Viewed by Larry Gleeson.
The Love Witch is the second feature film from Anna Biller and it recently received distribution from Oscilloscope Laboratories. Oscilloscope Laboratories is scheduled to release The Love Witch in 35mm in Los Angeles at the Landmark Nuart on November 11th and in New York on November 18th, with additional screenings in select theaters across the country.
Biller’s first feature was Viva (2007), a dramedy musical about two Los Angeles suburbanites who experiment with drugs, sex and bohemia in the 1970’s. Both films are shot in 35mm. Biller wrote, directed and produced The Love Witch and also made many of the props and paintings and is credited with Costuming and Production Design. Biller also devoted time and efforts to the film’s musical score and composition and has quickly become known for using classic and outdated film genres to communicate the feminine role within contemporary culture. Interestingly, with The Love Witch Biller creates a visual style that pays tribute to the Technicolor thrillers of the 1960’s while exploring aspects of female fantasy along with the repercussions of pathological narcissism.

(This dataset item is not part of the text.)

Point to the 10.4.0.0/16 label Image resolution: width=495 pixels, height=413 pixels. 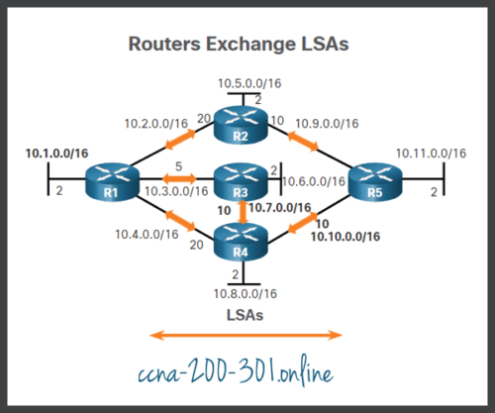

In the film’s opening, blood-red, gothic text provides introductory credits. Soon we see the film’s protagonist Elaine, a stunningly, good-looking young witch, played by the svelte Samantha Robinson, driving in a mint-condition, red mustang convertible from the mid-to-late 1960’s. An inner voice-over narration informs the viewer Elaine is leaving the city (San Francisco) driving into the redwoods where no one will know her. A flashback to the scene of her former husband Jerry’s death and more voice-over indicate Elaine suffered a nervous breakdown after he “left her” and she’s under suspicion.
As Elaine is driving the Mustang convertible in the first scene Biller appears to pay homage to Hitchcock’s Psycho with some nice camera work from cinematographer M. David Mullen with a police cruiser appearing in the rear view mirror coupled with a closeup of an eyeball. Other closeups are provided in this sequence of a Tarot deck and a heart card with swords through it as well as an opened pack of cigarettes. It becomes quite clear Elaine is hell-bent on having a man to love her.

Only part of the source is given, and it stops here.